How do we induce experiential learning—the learning that comes from experience? I raise the question because aquiring lessons from learning is an art, an art practiced commonly by students assisted and spurred by teachers.

Does that description stand in contrast to the more common and simpler belief in (simply) learning from lessons. Or maybe a description of experiential learning is what happens normally when one person helps another to learn?

What I’d like to point out is learning isn’t a linear process nor is it uniform. A different way to say that, or perhaps a more evolved description is deep, true learning happens in its own time and how exactly it happens, how it works and how it feels, is different for everyone.

Or, we could say different sorts of learning styles exist. We could ask what they are and how can we, as students and teachers, best tap into them. Meanwhile, I know I’m not qualified to write about learning styles but I  believe strongly that they exist.

I do know that experiential learning exists. My question is how can we describe experiential learning carefully and considerately—so it can be a useful concept, something to which we turn when we’re trying to learn?

For example, how can we describe the experiential learning that leads to the ability improvise at the piano? Can we say, simply, that x amount of experience leads to y amount of learning?

I think not.

Therefore and thus, when it comes down to what it iswhat is experiential learning?—we might say we teach ourselves to acquire our skills. Yes? No? Maybe?

Bandstand examples

It probably needs to be said again? Even thought it’s in the header above. Ok. To say it again: Experience learning jazz piano.

I know I learned a lot about the art of improvisation from teachers, in classrooms with fellow students, and on bandstands. One of my interesting teachers, maybe as the phrase goes a little too interesting, was a gentleman who spent years touring with Ray Charles and then later Jimmy McGriff, the organist.

That gentleman—Coy Shockley was his name—introduced me to Ted Curson, one of the great trumpet players in jazz with whom I later played many gigs.So what does that mean to say one of the great trumpet players in jazz?

Ted had been a member of several of Charles Mingus’ bands and was also featured on two of Cecil Taylor’s early recordings.

So later when I played many gigs with him he too was a mentor on the bandstand. I mean, how could you not take take advice from someone who had played with Cecil Taylor, Charles, Mingus, and Eric Dolphy, to name only a few.

The main thing with Ted and Coy was they expected their band members to take care of business. That meant playing to the best their ability no matter what. That could mean playing on a substandard piano that was better considered as a pile of firewoood! It meant giving your all, even when giving your all didn’t feel like you were giving your all!

Or, as I heard McCoy Tyner say on a radio interview, and here I paraphrase:

Some nights I can only give 59%. But even if I can only give 59% I give 100% of that 59%.

The riff

Say it again? Experience learning jazz piano.

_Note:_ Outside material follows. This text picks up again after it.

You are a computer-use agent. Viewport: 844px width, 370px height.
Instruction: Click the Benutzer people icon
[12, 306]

The important lessons Coy Shockley gave me on the bandstand had to do with how many times any one particular phrase could or should be repeated. I still hear, or at least I can imagine, Coy’s high pitched voice as he screamed across the bandstand:

Play it again!

But sometimes he stood over the piano and said that magical phrase quietly. In other words, his advice often was simply to repeat whatever phrase I had just played.

But why the screaming across the bandstand? What was so important that it needed to be hurled, literally, across the bandstand? The importance was in the idea that Coy was teaching me how to set up a riff, a repeated figure. Coy wanted me to understand where and how to use the art of repetition to build tension and direction in an improvised solo. If helping me to figure out how to do that was an animated process on Coy’s part, well,as far as he was concerned, so be it!

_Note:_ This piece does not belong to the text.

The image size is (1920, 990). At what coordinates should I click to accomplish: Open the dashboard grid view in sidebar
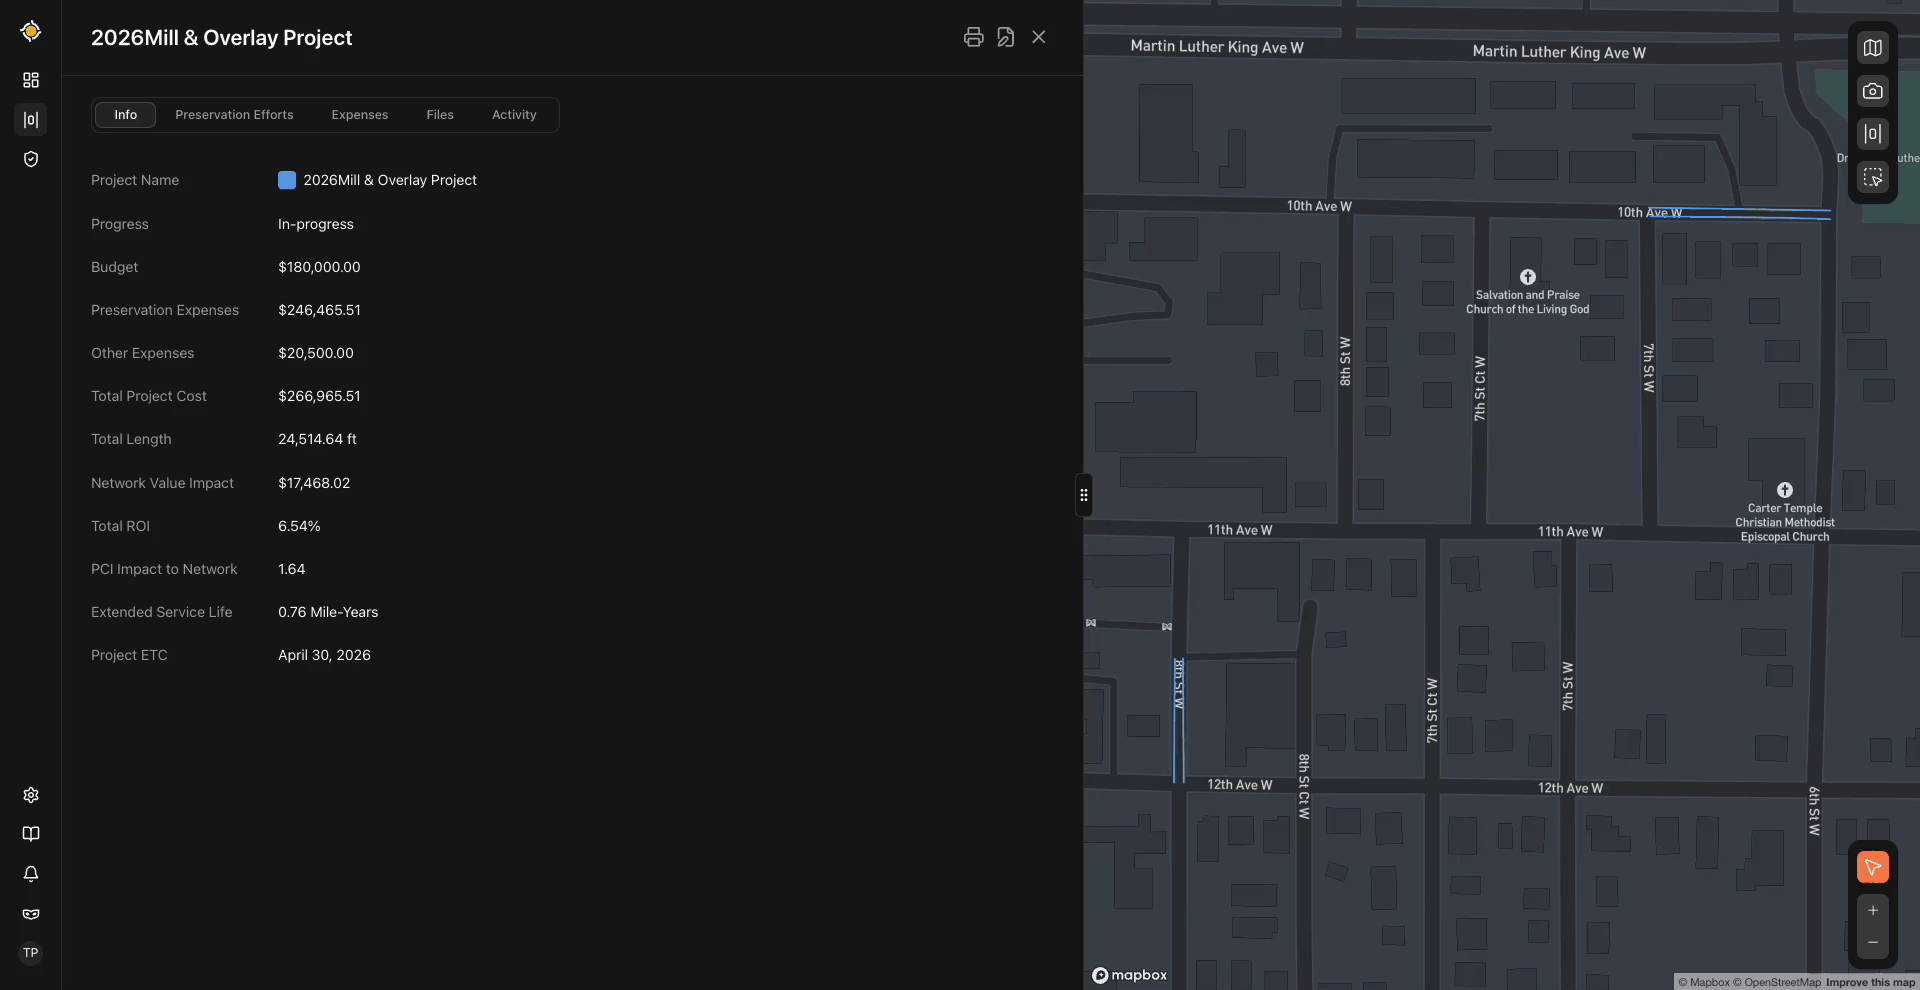point(31,80)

As far as I was concerned, whether he said it, yelled it, or he screamed it!—It made no difference. That’s because he had experience. I didn’t. So I took his advice as a gift and followed his it when he gave it!

Yet, a different way to talk about riffs, a way that removes them from Coy’s instruction, is get them right and you make it easy for an audience to follow what you’re improvising. Think not about riffs and you make it harder for an audience to follow your the logic of your solo. Indeed, if there is logic to follow.

The riff, speaking historically

To put this in context, riffing was a technique that was virtually owned by the Count Basie Bancd and Duke Ellington Orchestra. Both ensembles knew how to create short improvised figures and then they knew how to keep on playing them. And they knew how to keep on playing with them while at the same time developing and adding to them.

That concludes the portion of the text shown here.